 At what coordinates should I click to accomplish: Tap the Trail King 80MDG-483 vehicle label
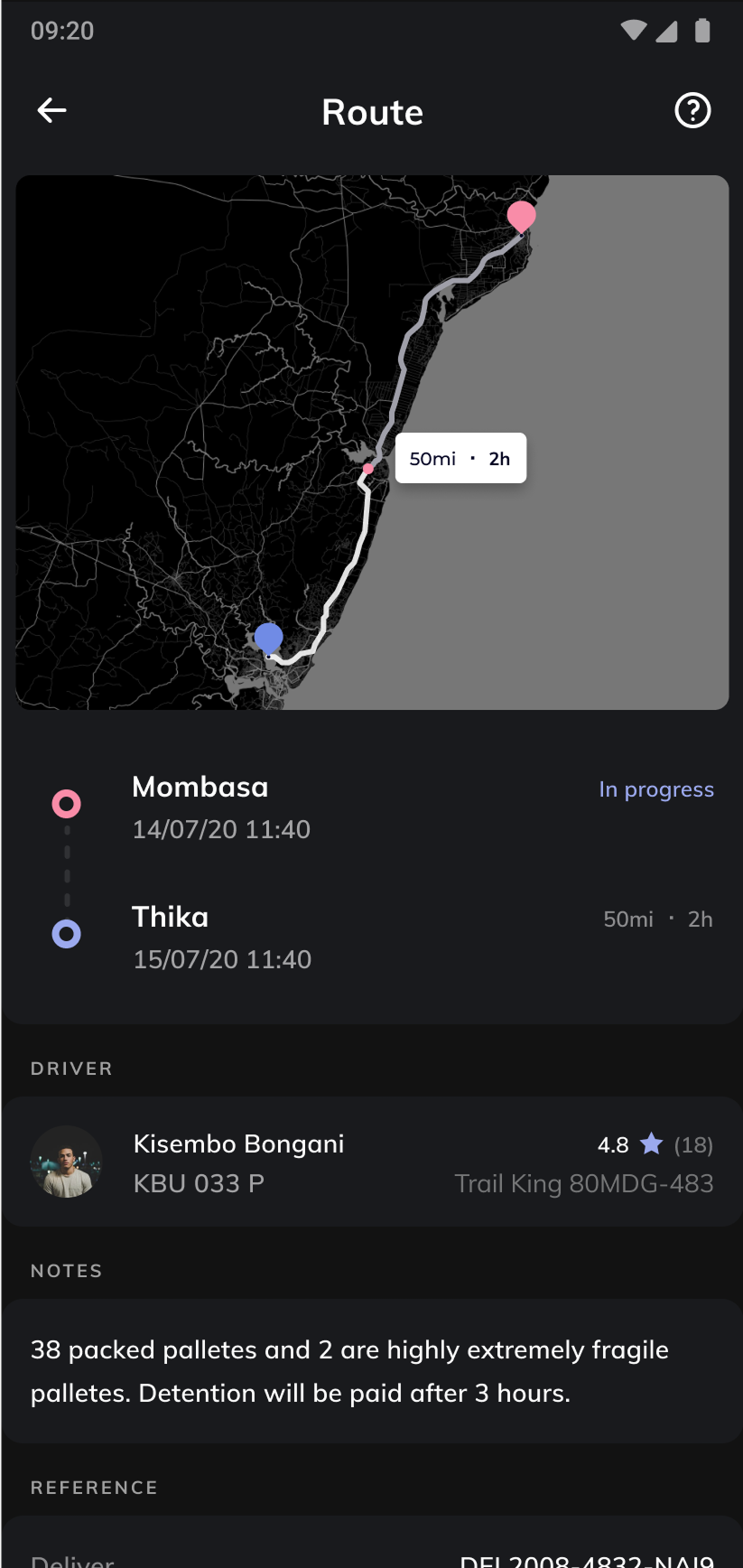tap(584, 1183)
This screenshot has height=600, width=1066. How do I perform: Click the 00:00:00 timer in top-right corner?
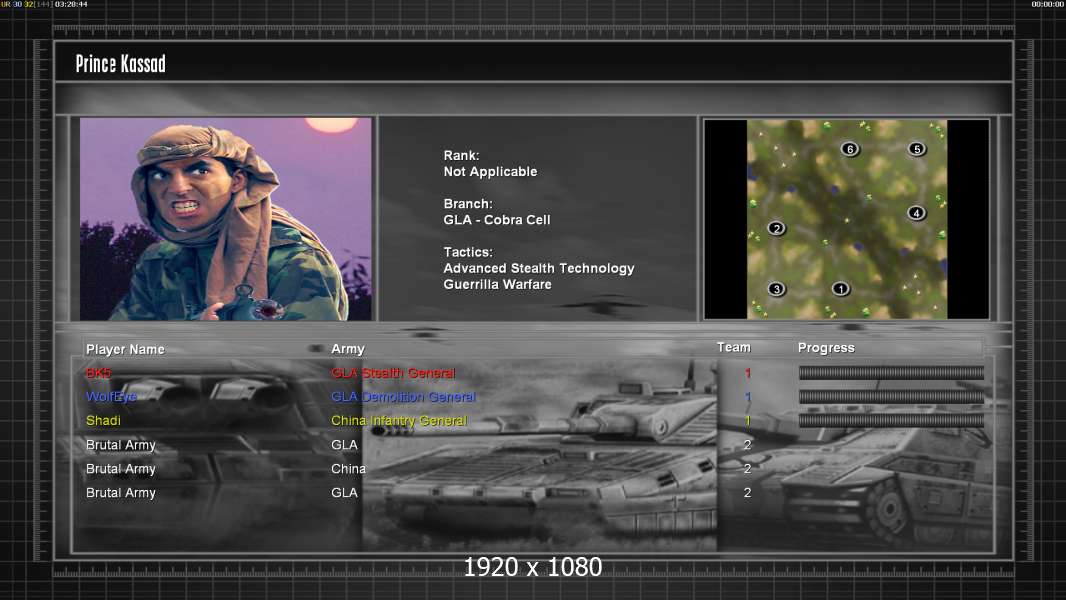point(1047,4)
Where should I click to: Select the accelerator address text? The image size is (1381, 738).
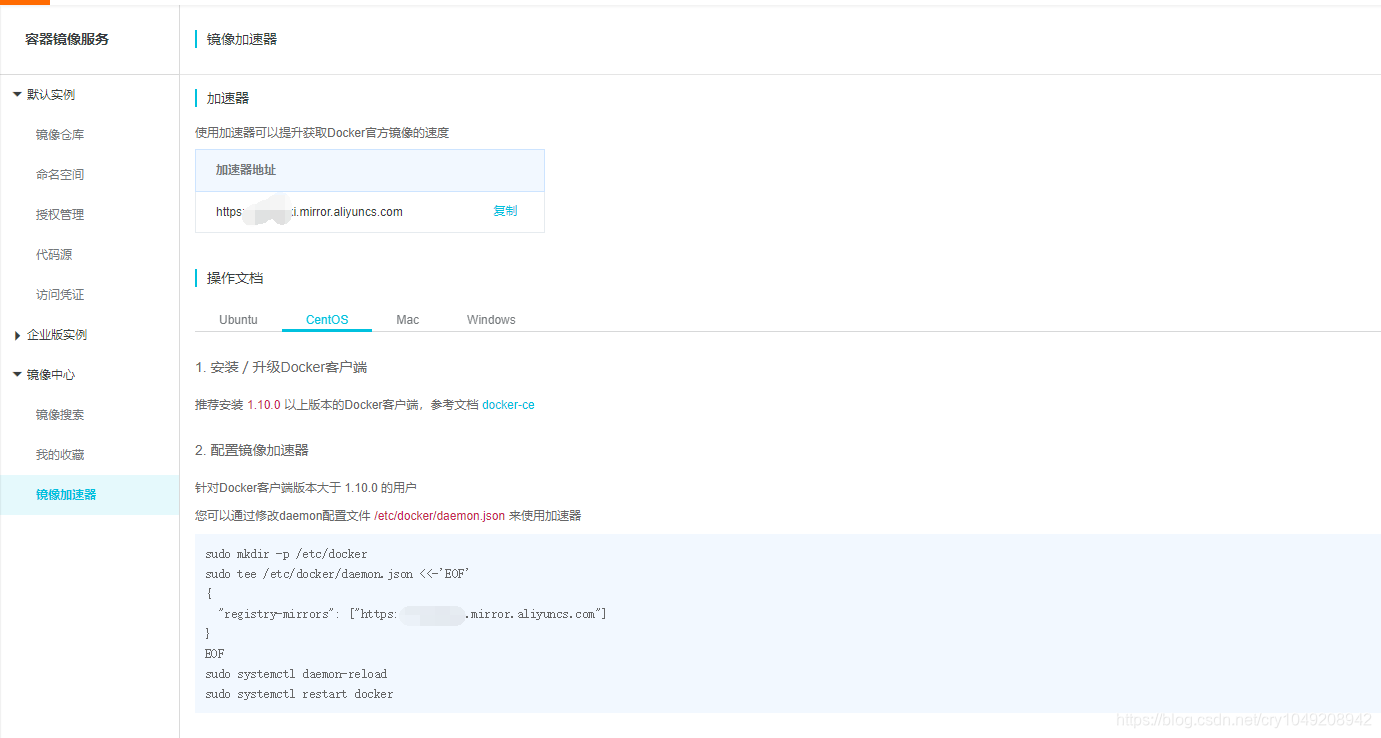tap(310, 211)
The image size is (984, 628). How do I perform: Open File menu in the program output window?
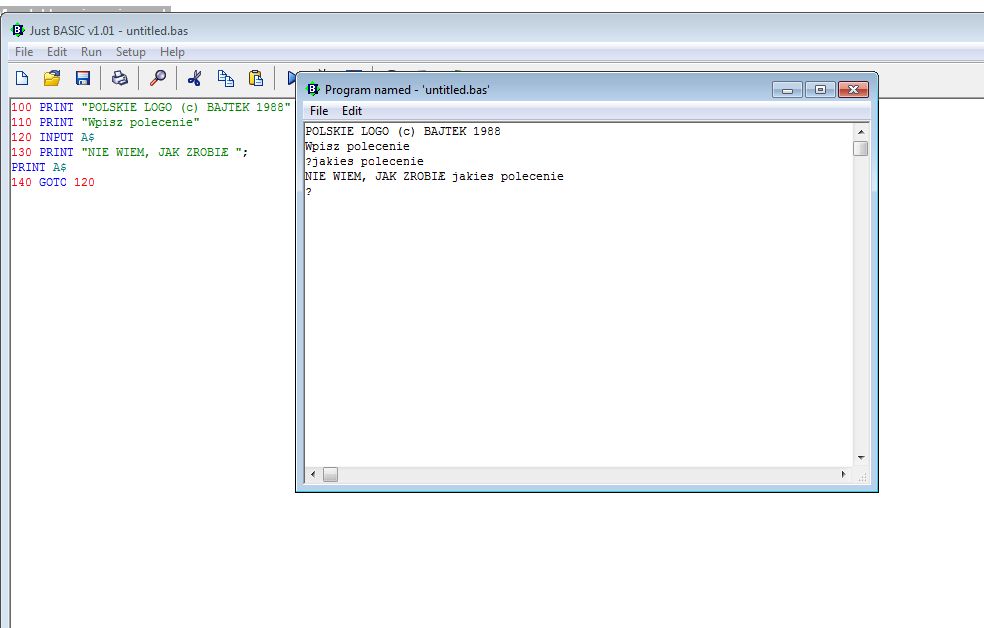pyautogui.click(x=318, y=111)
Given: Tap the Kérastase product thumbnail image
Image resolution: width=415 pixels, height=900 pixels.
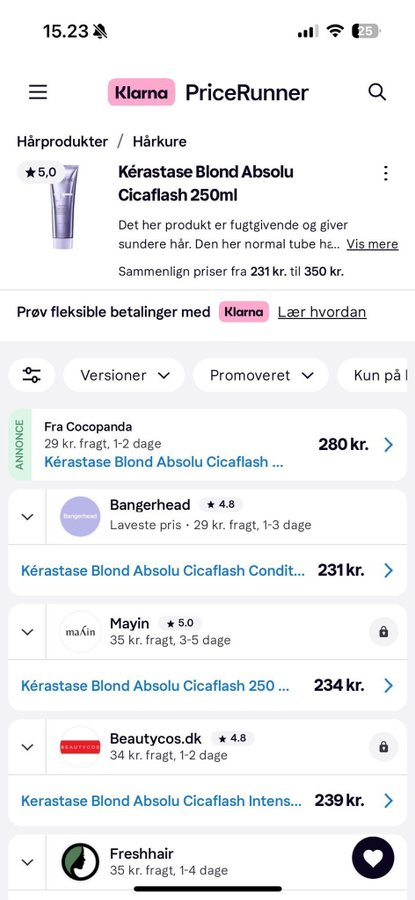Looking at the screenshot, I should 64,206.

▬▬▬

Could you quote the data above word for word, leaving out the pictures?

### Response to the exercise:
 At what coordinates should I click to accomplish: Tap the Trail King 80MDG-483 vehicle label
tap(584, 1183)
This screenshot has height=600, width=1066. How do I perform: Click the 00:00:00 timer in top-right corner?
point(1047,4)
Where should I click to: Select the accelerator address text? The image size is (1381, 738).
tap(310, 211)
The image size is (984, 628). How do I perform: Open File menu in the program output window?
pyautogui.click(x=318, y=111)
Given: Tap the Kérastase product thumbnail image
Image resolution: width=415 pixels, height=900 pixels.
Looking at the screenshot, I should 64,206.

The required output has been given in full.